▸ **Task details**
Take the line containing "Task: Click the history" and every line below it through the end of the entries, and output them verbatim, pictures excluded.

*** Opening of Records ***

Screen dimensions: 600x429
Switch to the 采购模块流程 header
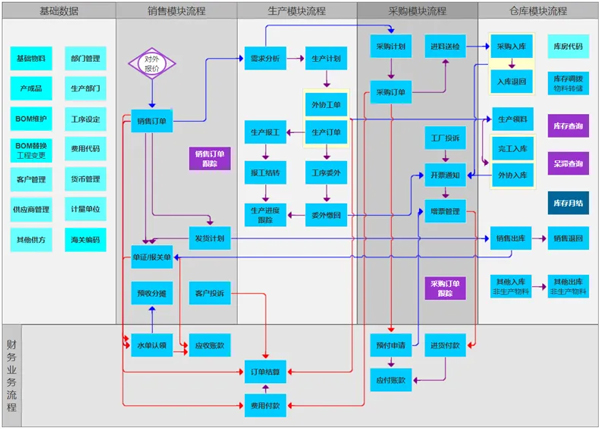pos(417,11)
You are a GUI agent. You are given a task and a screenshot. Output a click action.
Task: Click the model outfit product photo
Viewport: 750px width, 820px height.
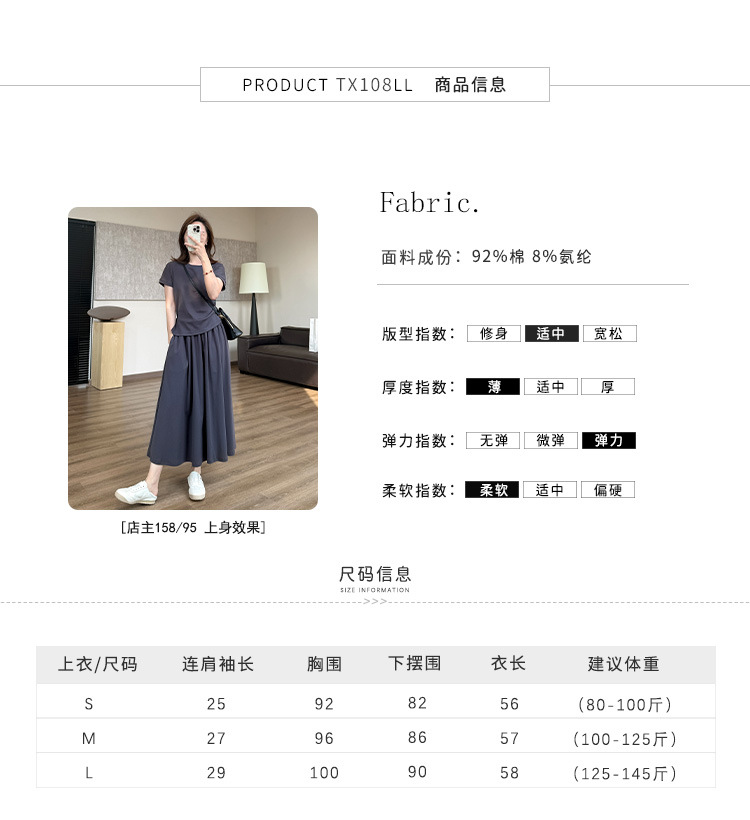(193, 358)
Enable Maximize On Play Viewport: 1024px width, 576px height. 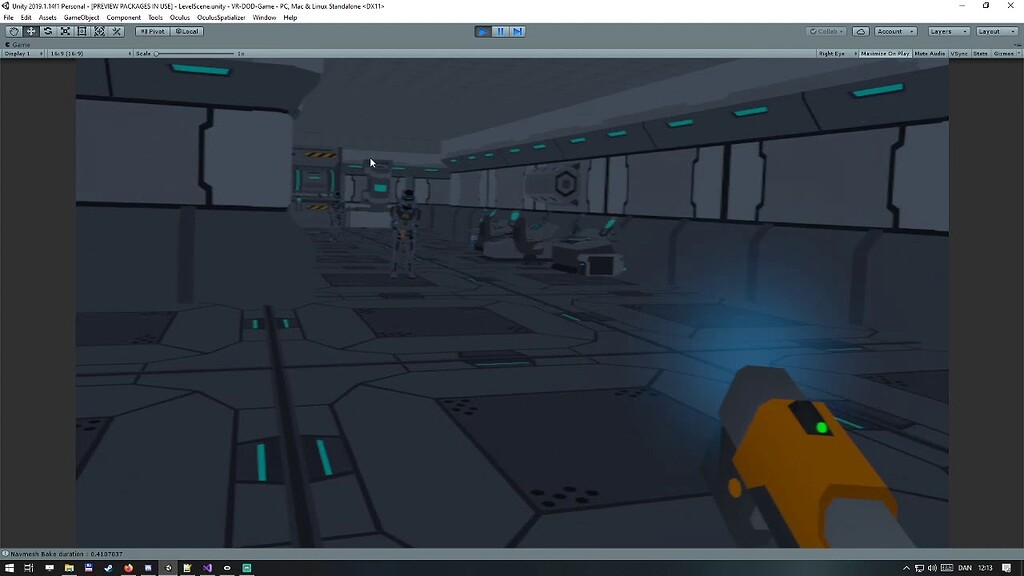pyautogui.click(x=884, y=53)
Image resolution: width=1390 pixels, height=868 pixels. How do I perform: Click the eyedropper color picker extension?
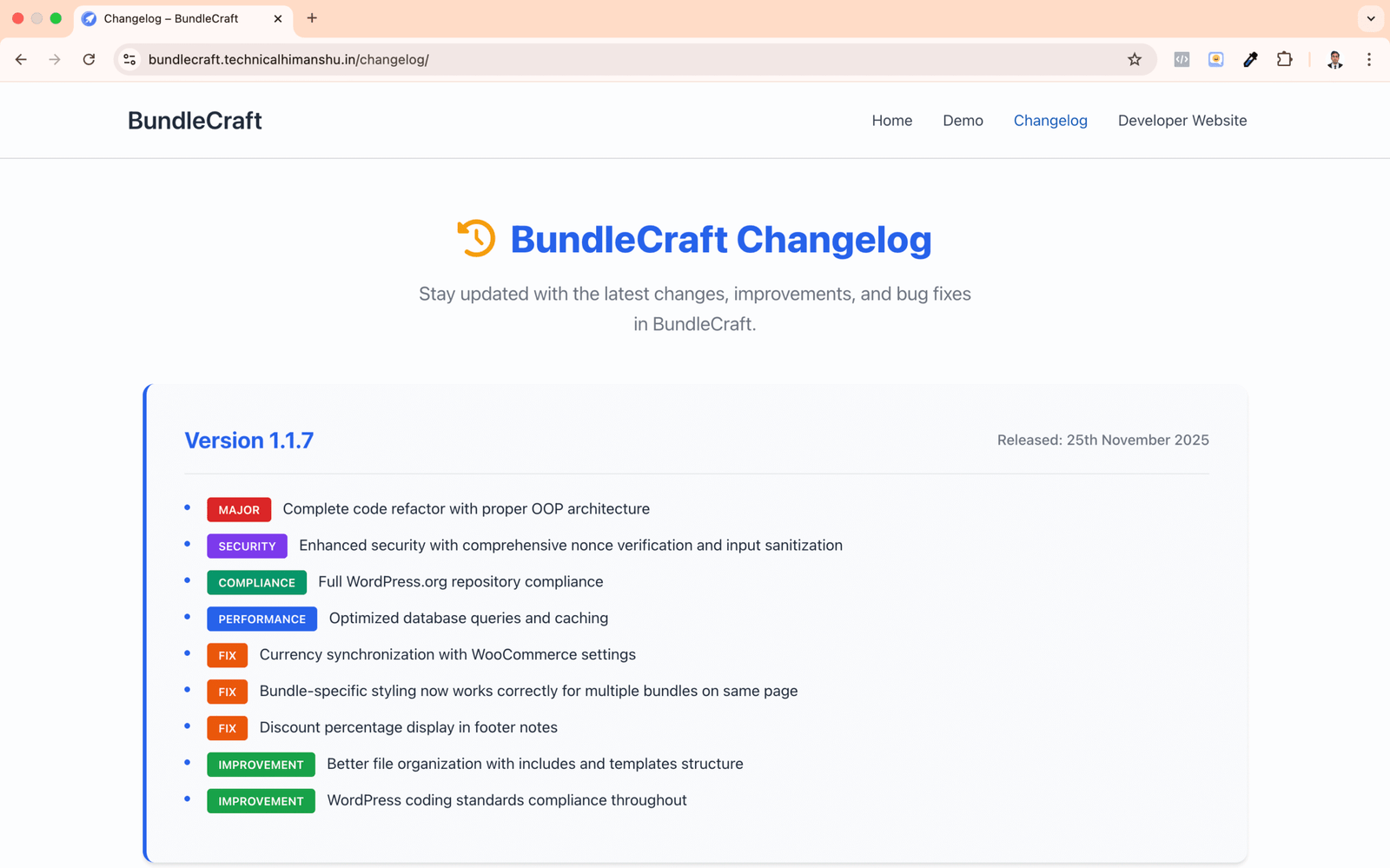click(x=1250, y=60)
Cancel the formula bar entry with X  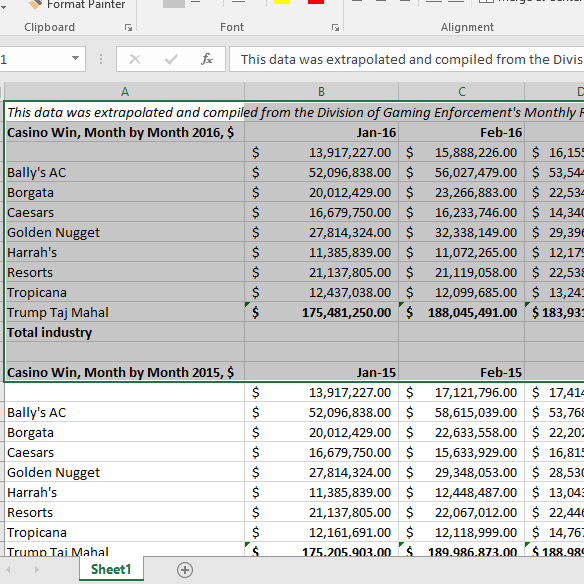tap(135, 59)
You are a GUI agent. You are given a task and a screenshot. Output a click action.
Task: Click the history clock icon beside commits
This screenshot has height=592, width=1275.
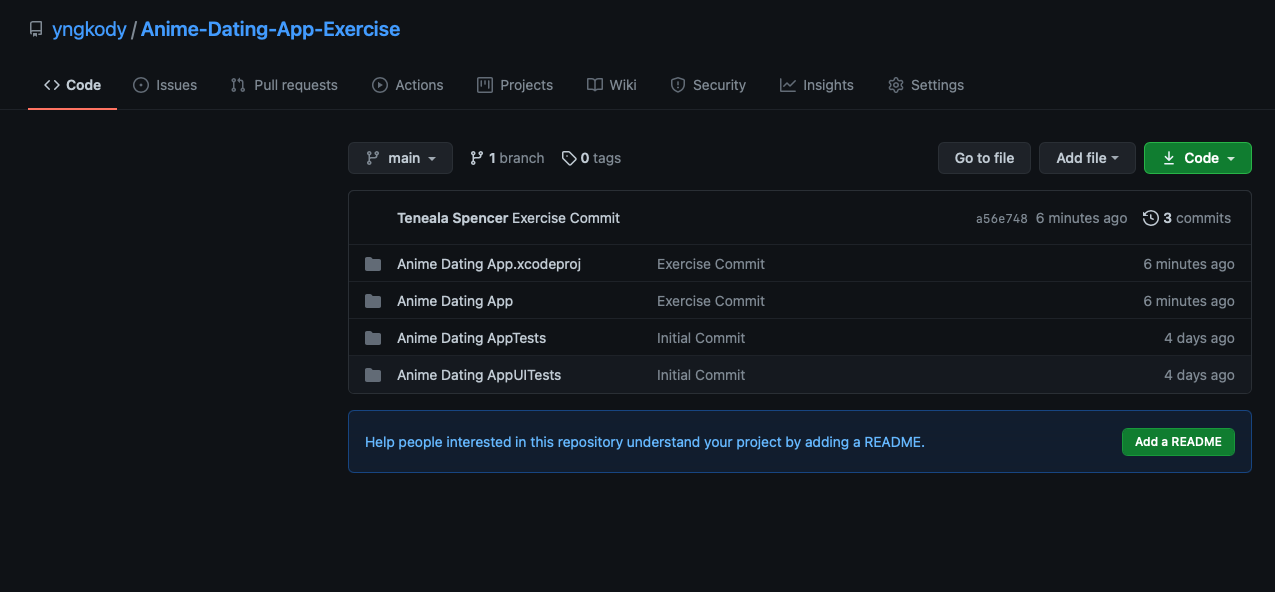(x=1151, y=218)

*** Close of Records ***

▸ **Written answer**
Task: Click the history clock icon beside commits
This screenshot has height=592, width=1275.
(x=1151, y=218)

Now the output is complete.